KURT SCHLICHTER: The Mainstream Media Doesn’t Deserve Our Respect or Our Trust. “The mainstream liberal media is primarily composed of stumblebum leftist jerks who want all the glory and respect due a caste of objective, moral truth-seekers, yet who don’t want to do the hard work of actually being objective or moral or seeking the truth. . . . You have Matt Lauer, probably America’s most highly-paid journalist, who “everyone” knew was a skeevy weirdo who’d probably creep out Woody Allen. Well, everyone did know, except us, the media’s audience. Our media overlords didn’t think we needed to know that little bit of information. Some obscure Texas congressmen sends texts of his ancient junk to a girlfriend and, after he dumps her, she gets mad and puts them up on the web? Oh, that’s news – America must know that vital info. But when the flagship anchor of the flagship show on the flagship broadcast network uses his powers to basically build a sex dungeon in 30 Rock – nope, not news.”
Journalists, like intellectuals, write about things they know virtually nothing about pretending to be experts. But fools are people who take the opinions they read in the papers as if they actually represent anything more than the views of the shallowest of partisan hacks.
Speaking of which, this is from the Instapundit comments:
If there is irony and exaggeration found in any of it, it has gone by me completely. And then there was this, also in the comments.
Media carries with it a credibility that is totally undeserved. You have all experienced this, in what I call the Murray Gell-Mann Amnesia effect. (I call it by this name because I once discussed it with Murray Gell-Mann, and by dropping a famous name I imply greater importance to myself, and to the effect, than it would otherwise have.)
Briefly stated, the Gell-Mann Amnesia effect works as follows. You open the newspaper to an article on some subject you know well. In Murray’s case, physics. In mine, show business. You read the article and see the journalist has absolutely no understanding of either the facts or the issues. Often, the article is so wrong it actually presents the story backward-reversing cause and effect.
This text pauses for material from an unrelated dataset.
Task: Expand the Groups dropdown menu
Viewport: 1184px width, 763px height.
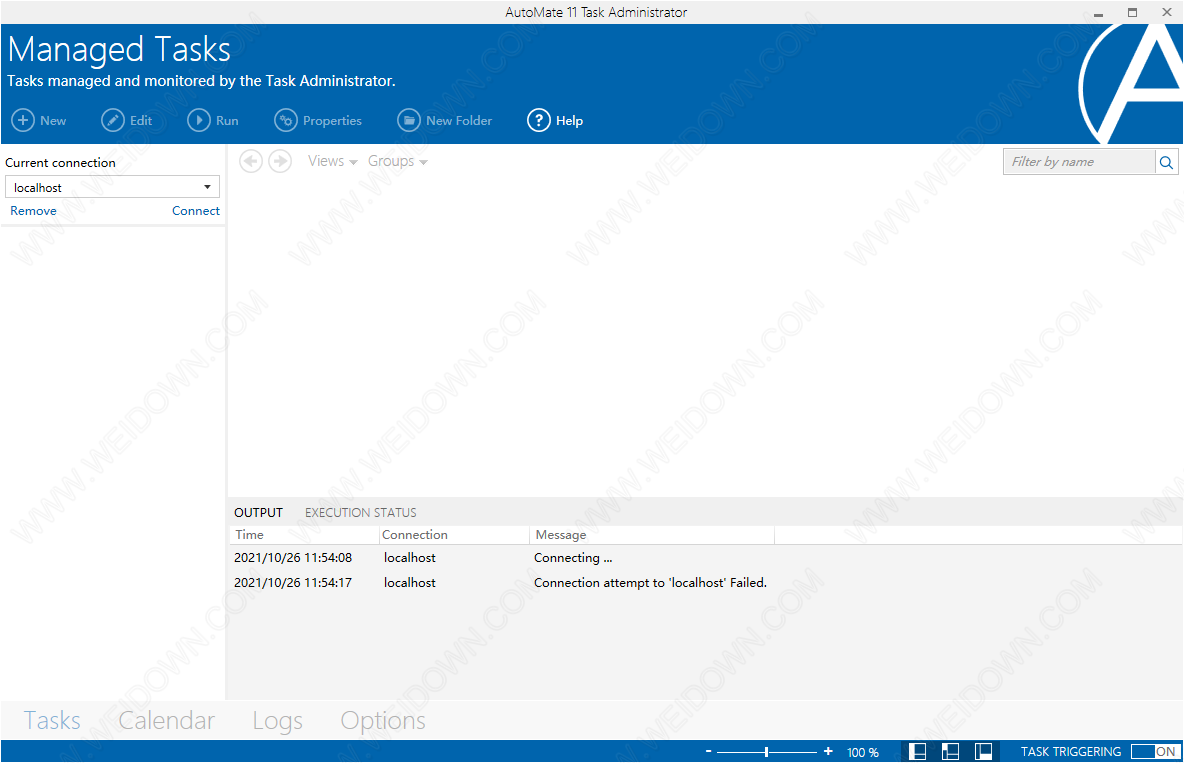Action: tap(397, 161)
I call these the “wet streets cause rain” stories. Paper’s full of them.
In any case, you read with exasperation or amusement the multiple errors in a story-and then turn the page to national or international affairs, and read with renewed interest as if the rest of the newspaper was somehow more accurate about far-off Palestine than it was about the story you just read. You turn the page, and forget what you know.
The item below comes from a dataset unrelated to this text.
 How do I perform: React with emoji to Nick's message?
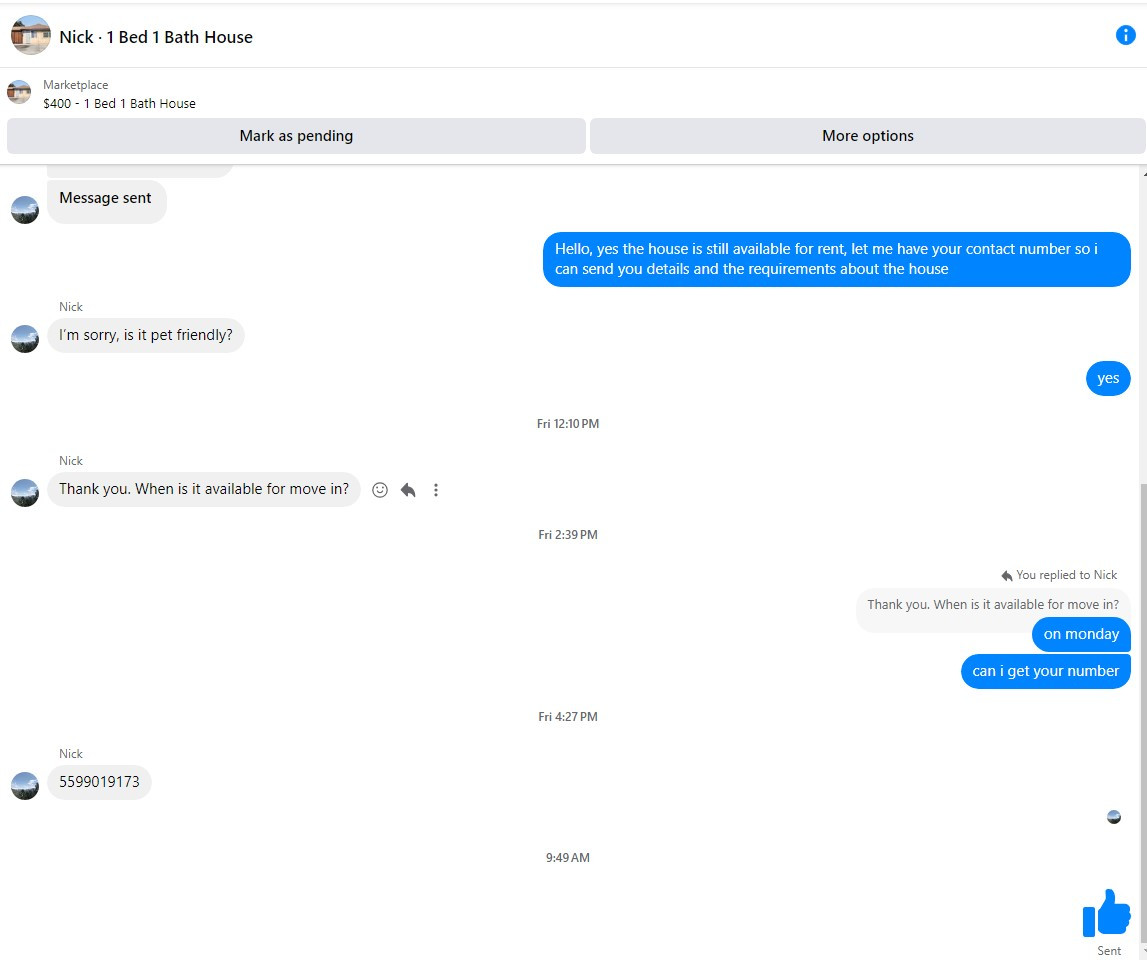tap(380, 490)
That is the Gell-Mann Amnesia effect. I’d point out it does not operate in other arenas of life. In ordinary life, if somebody consistently exaggerates or lies to you, you soon discount everything they say. In court, there is the legal doctrine of falsus in uno, falsus in omnibus, which means untruthful in one part, untruthful in all.
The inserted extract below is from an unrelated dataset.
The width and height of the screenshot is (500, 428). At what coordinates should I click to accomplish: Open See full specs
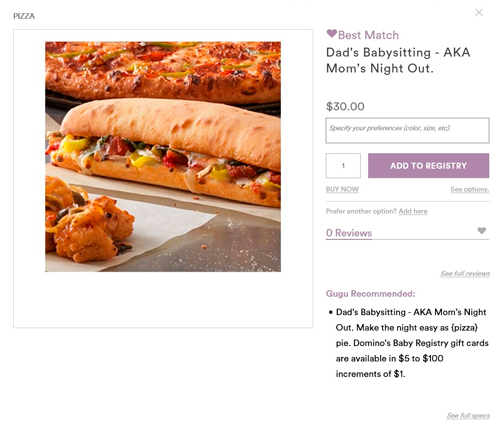tap(468, 416)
But when it comes to the media, we believe against evidence that it is probably worth our time to read other parts of the paper. When, in fact, it almost certainly isn’t. The only possible explanation for our behavior is amnesia.
Which leads to this final comment which makes no end of sense: “My new policy is to vote for people who have the right enemies.” Everything then becomes crystal clear as long as they also have the right friends.